▸ **PROBLEM TO SOLVE**: Rewrite the material below with "Viewport" replaced by "Screen size" and everything else left as it is. Leave out the pictures.

▸ **MATERIAL**:
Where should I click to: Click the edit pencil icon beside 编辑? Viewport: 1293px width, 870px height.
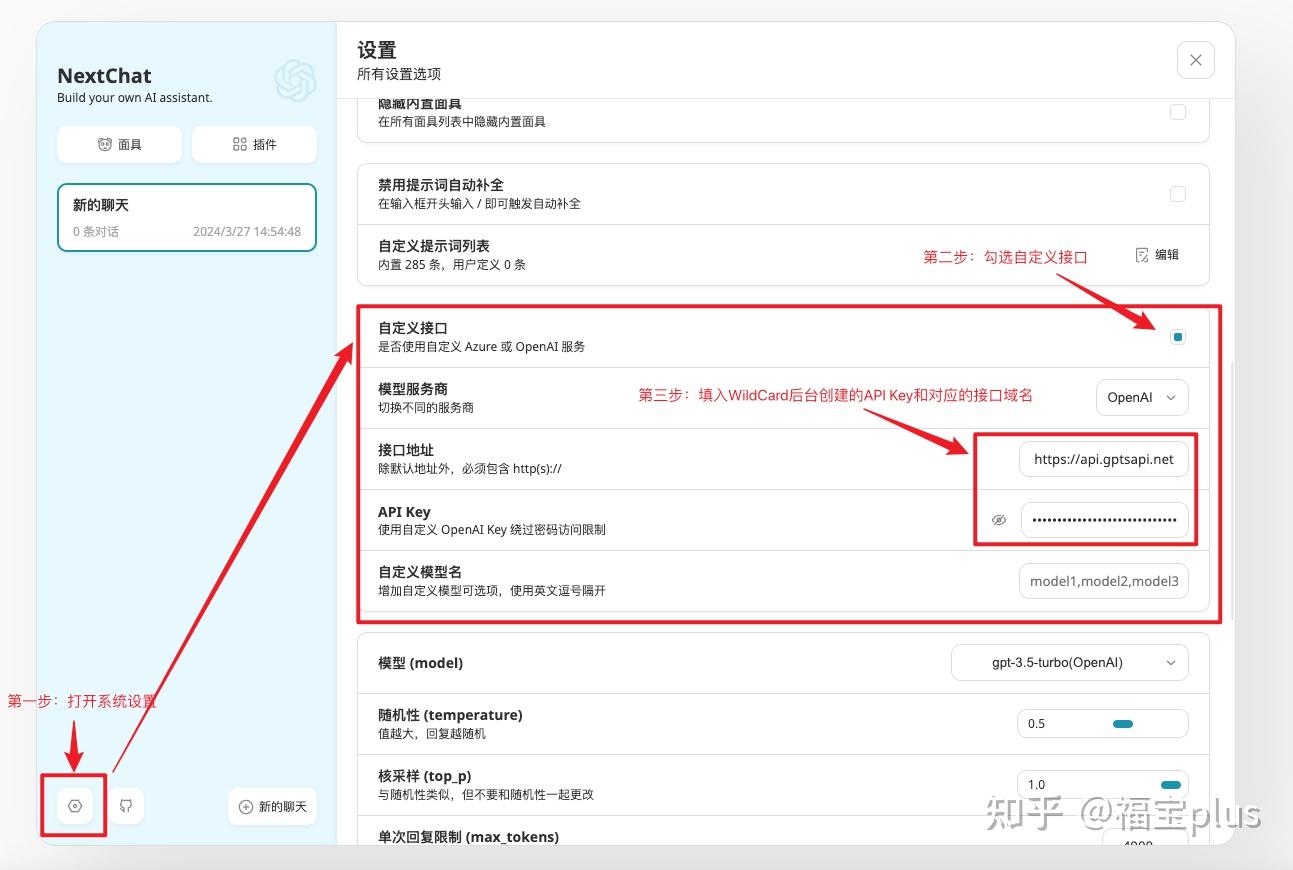(1141, 254)
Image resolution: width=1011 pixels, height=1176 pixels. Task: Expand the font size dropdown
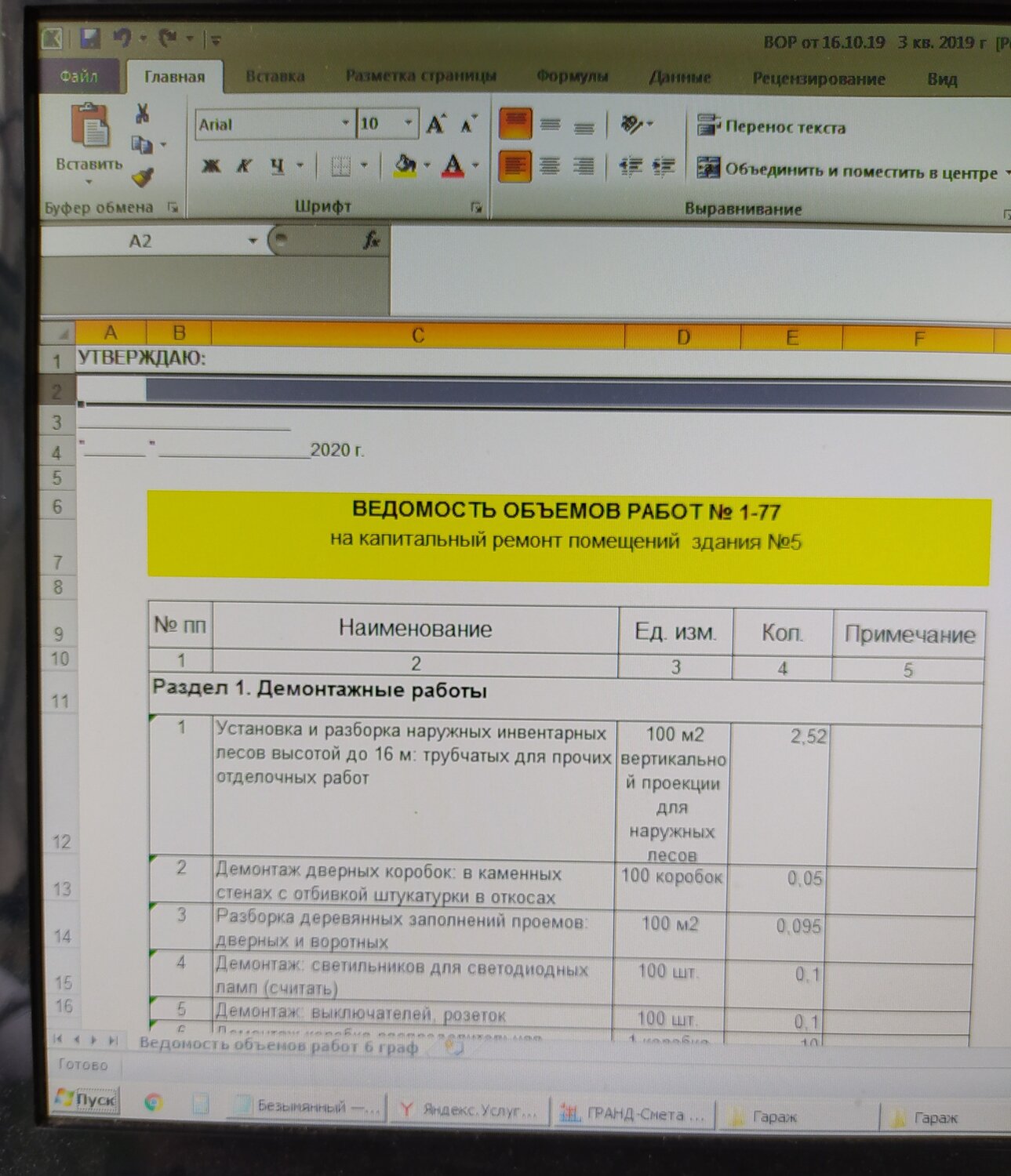[x=409, y=123]
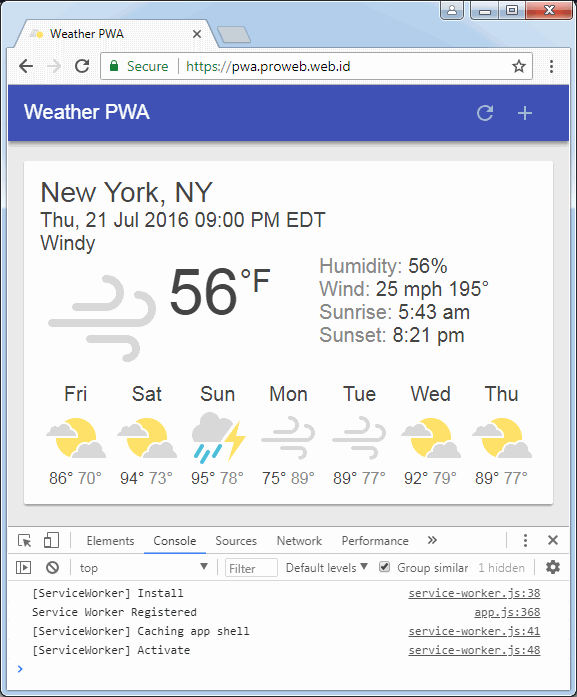577x697 pixels.
Task: Open the top context dropdown
Action: click(143, 568)
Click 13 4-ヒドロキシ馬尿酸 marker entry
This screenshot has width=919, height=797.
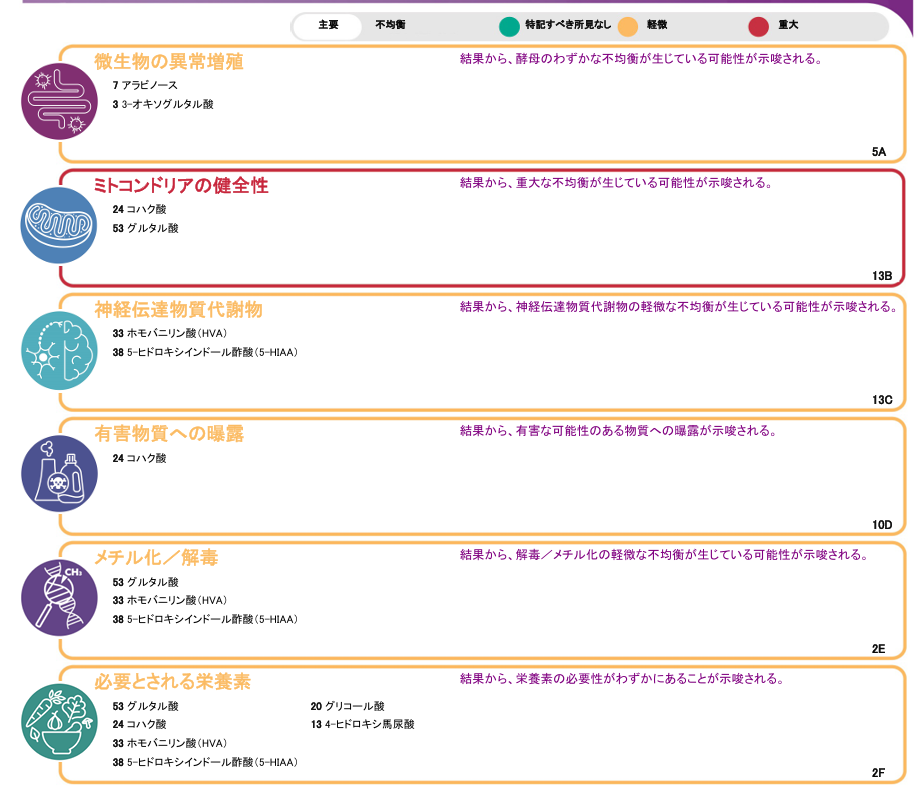(362, 724)
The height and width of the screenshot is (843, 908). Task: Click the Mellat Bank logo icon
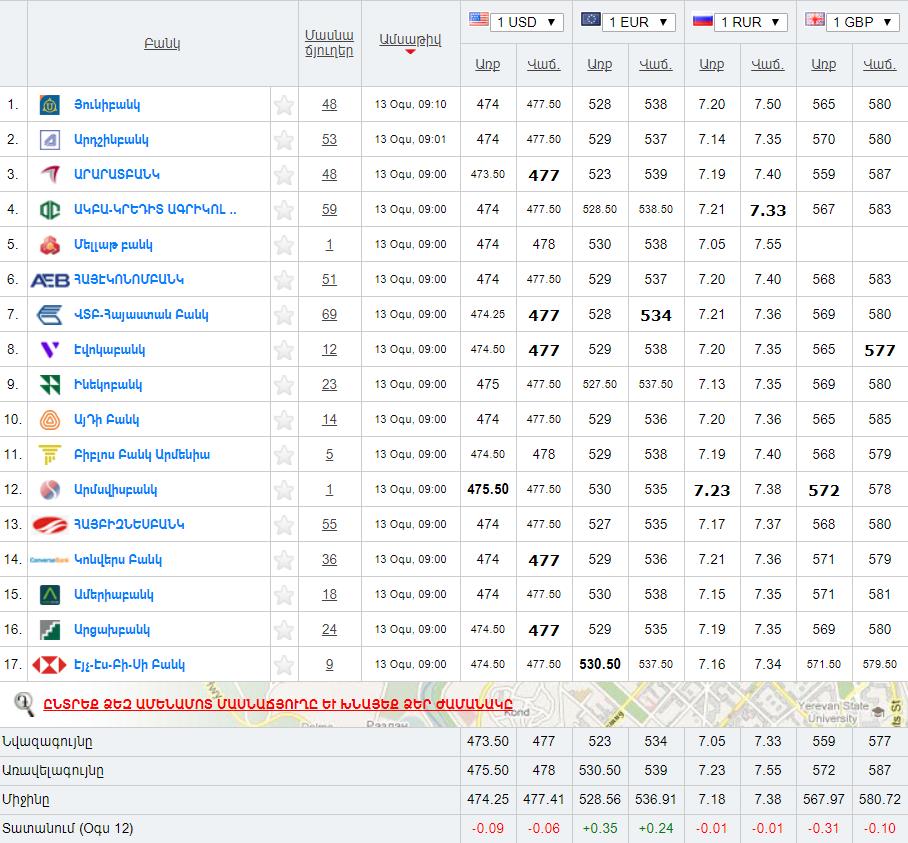click(x=49, y=245)

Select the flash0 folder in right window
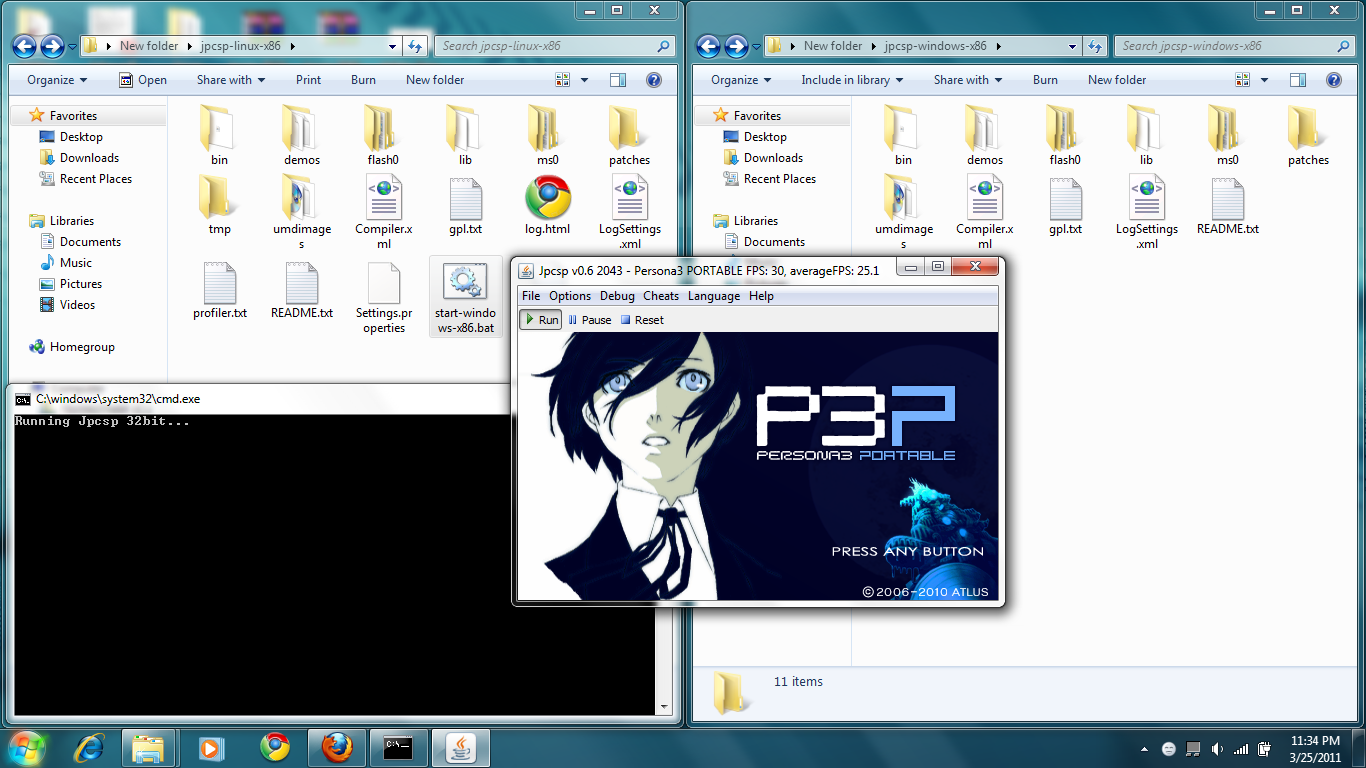(1064, 135)
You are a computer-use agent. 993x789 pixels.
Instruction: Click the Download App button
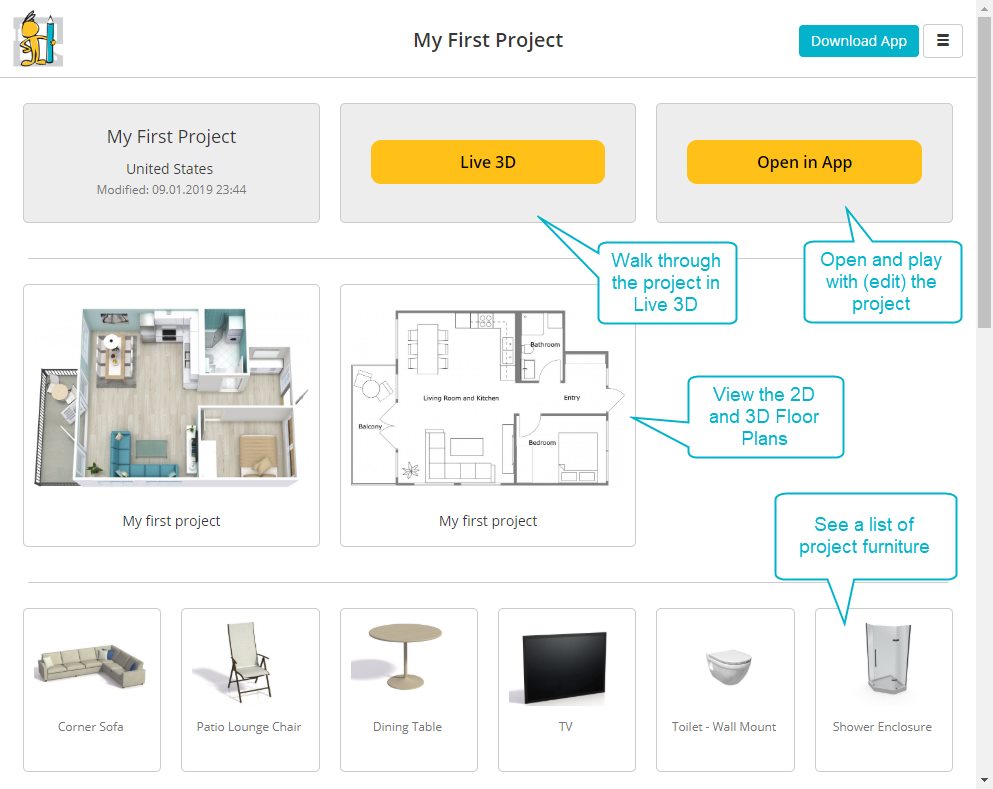click(858, 41)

▸ **TASK ANSWER**:
Where should I click to: Click the edit pencil icon beside 编辑? Screen size: 1293px width, 870px height.
(1141, 254)
Image resolution: width=1011 pixels, height=1176 pixels. Task: Expand the font size dropdown
[x=409, y=123]
577x697 pixels.
Task: Open the top context dropdown
Action: click(143, 568)
Click 13 4-ヒドロキシ馬尿酸 marker entry
This screenshot has width=919, height=797.
(362, 724)
The height and width of the screenshot is (843, 908). Task: Click the Mellat Bank logo icon
click(x=49, y=245)

Select the flash0 folder in right window
(1064, 135)
You are a computer-use agent. 993x789 pixels.
Instruction: Click the Download App button
click(858, 41)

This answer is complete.